DESCRIPTION OF THE TASK: The output should be every line below that includes the word "item".

SOURCE MATERIAL:

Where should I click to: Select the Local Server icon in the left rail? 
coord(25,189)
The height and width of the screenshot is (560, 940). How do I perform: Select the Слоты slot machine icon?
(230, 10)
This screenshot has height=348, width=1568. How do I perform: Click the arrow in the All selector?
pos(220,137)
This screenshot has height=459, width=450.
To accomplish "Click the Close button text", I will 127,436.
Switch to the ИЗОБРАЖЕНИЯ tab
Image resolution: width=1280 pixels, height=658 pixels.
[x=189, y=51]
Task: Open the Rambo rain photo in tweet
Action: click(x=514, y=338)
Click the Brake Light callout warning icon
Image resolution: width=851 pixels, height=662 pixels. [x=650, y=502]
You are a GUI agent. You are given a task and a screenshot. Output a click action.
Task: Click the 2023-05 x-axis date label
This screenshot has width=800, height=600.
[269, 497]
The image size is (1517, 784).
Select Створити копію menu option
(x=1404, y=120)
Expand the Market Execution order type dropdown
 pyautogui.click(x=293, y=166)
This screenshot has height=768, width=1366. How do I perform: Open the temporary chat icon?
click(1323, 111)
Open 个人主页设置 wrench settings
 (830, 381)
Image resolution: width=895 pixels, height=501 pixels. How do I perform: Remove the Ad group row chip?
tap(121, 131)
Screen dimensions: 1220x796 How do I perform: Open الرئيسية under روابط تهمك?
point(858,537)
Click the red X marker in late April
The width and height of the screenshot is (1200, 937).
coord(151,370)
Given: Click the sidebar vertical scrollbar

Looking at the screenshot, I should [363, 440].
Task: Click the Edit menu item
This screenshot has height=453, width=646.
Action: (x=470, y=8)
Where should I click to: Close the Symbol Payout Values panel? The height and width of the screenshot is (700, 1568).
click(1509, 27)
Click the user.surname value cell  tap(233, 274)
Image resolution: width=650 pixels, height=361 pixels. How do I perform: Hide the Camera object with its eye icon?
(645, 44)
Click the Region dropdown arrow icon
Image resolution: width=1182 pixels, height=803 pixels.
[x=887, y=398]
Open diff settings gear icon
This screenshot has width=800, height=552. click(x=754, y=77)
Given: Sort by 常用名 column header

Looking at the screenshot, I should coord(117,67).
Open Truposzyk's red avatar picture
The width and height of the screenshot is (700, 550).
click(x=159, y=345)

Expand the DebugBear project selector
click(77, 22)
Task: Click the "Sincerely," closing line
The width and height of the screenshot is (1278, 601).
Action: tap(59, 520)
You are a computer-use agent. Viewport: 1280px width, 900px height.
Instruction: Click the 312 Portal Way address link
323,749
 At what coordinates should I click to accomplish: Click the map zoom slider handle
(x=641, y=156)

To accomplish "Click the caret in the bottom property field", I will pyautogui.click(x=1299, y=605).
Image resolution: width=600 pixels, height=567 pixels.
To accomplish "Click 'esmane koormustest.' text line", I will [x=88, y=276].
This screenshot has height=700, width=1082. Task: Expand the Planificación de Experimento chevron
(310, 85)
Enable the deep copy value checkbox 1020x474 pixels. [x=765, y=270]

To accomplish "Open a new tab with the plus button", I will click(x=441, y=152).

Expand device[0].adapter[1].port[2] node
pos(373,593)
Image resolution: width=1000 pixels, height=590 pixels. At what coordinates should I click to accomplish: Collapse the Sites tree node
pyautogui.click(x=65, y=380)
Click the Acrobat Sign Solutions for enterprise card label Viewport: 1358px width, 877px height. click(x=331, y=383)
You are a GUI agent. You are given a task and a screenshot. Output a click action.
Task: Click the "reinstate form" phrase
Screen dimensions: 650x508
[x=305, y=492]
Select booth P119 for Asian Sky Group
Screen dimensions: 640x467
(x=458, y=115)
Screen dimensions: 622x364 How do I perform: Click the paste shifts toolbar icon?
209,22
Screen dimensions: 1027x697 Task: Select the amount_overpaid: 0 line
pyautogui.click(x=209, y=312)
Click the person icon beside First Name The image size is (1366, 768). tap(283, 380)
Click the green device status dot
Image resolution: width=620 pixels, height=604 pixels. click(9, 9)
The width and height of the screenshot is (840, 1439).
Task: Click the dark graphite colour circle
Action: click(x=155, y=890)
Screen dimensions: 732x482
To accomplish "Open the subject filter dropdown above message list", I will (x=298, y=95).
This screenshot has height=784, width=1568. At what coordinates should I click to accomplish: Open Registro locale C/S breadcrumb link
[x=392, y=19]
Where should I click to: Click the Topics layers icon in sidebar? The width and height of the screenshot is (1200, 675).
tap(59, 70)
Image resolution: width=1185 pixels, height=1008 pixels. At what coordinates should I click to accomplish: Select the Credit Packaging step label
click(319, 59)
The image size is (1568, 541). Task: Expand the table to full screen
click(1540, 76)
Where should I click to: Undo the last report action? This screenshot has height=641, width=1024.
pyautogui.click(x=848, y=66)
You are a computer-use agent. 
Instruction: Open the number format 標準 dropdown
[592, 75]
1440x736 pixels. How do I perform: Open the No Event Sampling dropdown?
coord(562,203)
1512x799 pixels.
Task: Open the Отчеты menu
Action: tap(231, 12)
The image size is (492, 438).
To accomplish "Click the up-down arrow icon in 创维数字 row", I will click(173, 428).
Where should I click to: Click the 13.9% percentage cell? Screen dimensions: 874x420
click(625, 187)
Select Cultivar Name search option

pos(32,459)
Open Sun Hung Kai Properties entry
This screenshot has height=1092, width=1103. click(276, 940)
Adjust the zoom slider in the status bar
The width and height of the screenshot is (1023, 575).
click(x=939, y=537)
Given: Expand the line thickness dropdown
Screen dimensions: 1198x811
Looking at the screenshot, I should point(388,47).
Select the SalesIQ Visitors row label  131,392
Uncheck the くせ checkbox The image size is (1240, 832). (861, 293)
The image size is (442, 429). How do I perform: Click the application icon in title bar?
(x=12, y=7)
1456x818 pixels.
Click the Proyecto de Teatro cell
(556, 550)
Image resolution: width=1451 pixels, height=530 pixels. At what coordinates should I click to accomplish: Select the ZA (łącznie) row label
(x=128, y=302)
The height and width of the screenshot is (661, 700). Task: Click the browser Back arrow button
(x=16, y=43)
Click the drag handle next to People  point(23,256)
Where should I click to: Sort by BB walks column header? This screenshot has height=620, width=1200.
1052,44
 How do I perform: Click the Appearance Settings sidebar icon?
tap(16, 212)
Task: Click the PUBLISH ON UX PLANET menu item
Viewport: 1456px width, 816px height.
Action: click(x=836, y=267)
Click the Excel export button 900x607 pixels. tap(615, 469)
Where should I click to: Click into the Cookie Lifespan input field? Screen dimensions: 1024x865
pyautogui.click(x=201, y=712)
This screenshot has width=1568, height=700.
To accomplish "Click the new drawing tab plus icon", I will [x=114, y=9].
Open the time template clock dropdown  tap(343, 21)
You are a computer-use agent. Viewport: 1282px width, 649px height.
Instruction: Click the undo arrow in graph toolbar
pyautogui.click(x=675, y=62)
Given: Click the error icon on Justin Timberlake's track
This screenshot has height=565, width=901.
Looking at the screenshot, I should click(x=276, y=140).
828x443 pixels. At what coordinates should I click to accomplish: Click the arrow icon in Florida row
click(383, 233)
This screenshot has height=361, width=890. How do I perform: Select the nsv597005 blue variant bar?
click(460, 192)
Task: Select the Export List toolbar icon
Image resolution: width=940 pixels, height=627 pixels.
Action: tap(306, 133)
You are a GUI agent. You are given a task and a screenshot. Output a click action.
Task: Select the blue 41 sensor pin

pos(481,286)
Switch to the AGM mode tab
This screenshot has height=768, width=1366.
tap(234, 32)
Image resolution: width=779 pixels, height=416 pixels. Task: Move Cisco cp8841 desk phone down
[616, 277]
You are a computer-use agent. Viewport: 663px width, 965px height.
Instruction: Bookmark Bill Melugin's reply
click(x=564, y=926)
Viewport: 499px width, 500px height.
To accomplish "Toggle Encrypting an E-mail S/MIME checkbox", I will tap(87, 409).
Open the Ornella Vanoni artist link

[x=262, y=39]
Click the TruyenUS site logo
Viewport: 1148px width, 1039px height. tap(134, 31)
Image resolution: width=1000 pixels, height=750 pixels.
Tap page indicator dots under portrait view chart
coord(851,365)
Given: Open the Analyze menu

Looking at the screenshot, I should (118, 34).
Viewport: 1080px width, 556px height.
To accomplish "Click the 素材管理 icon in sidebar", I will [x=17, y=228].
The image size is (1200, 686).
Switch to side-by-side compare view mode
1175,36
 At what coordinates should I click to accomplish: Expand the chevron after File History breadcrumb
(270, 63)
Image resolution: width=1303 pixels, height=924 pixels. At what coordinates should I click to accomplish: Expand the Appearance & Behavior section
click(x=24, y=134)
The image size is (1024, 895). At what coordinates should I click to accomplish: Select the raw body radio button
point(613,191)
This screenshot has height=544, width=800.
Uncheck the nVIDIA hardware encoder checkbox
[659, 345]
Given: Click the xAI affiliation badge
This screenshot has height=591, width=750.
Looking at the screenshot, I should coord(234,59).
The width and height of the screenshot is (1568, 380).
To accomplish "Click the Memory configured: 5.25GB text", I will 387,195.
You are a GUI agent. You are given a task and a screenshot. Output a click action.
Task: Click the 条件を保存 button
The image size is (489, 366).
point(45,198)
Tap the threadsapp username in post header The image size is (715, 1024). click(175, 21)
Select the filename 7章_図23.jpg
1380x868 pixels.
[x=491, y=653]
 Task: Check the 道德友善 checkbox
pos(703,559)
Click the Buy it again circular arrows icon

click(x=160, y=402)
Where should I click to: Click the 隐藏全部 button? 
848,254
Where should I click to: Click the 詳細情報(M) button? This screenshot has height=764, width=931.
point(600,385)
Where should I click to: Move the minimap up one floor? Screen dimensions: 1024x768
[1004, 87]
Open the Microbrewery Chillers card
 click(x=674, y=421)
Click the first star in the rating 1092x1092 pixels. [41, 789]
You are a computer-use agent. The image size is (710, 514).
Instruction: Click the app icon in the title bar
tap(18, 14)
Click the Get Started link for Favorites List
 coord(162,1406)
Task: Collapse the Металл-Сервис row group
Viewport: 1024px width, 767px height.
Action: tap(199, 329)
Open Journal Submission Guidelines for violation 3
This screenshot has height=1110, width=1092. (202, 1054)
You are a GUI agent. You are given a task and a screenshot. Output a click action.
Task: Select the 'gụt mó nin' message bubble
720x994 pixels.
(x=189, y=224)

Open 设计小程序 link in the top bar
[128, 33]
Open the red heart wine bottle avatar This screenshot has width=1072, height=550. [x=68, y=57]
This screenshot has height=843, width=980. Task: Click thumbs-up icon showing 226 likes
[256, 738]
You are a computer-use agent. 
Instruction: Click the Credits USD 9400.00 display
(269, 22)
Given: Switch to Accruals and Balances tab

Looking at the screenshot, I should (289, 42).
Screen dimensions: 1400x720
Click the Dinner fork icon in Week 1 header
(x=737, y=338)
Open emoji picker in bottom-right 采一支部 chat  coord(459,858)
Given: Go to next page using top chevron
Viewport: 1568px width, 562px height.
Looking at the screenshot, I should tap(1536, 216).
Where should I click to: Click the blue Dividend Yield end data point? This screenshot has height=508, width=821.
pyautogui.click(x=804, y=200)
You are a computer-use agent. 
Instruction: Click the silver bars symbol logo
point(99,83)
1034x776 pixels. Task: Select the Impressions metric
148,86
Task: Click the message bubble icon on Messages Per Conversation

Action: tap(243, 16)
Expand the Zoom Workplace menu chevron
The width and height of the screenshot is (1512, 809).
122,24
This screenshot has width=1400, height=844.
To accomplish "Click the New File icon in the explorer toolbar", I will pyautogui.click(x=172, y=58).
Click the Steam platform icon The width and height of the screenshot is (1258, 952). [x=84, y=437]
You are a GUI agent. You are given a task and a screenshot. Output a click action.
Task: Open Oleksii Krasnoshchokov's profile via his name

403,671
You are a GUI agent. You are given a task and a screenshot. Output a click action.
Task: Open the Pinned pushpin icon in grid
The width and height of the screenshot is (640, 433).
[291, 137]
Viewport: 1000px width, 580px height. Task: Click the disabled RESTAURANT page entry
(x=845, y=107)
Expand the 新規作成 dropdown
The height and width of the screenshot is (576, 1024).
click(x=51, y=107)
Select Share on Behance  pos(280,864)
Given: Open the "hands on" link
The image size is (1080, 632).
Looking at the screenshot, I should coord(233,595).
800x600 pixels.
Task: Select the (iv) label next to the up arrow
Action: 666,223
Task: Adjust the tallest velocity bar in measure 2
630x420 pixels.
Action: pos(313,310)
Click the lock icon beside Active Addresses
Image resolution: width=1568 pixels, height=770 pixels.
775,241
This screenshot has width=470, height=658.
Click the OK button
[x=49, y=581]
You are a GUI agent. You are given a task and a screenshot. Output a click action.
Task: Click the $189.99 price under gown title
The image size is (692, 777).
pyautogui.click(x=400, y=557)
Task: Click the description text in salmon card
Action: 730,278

ANSWER SECTION:
Task: Click the Edit menu item
Task: Click the PUBLISH ON UX PLANET menu item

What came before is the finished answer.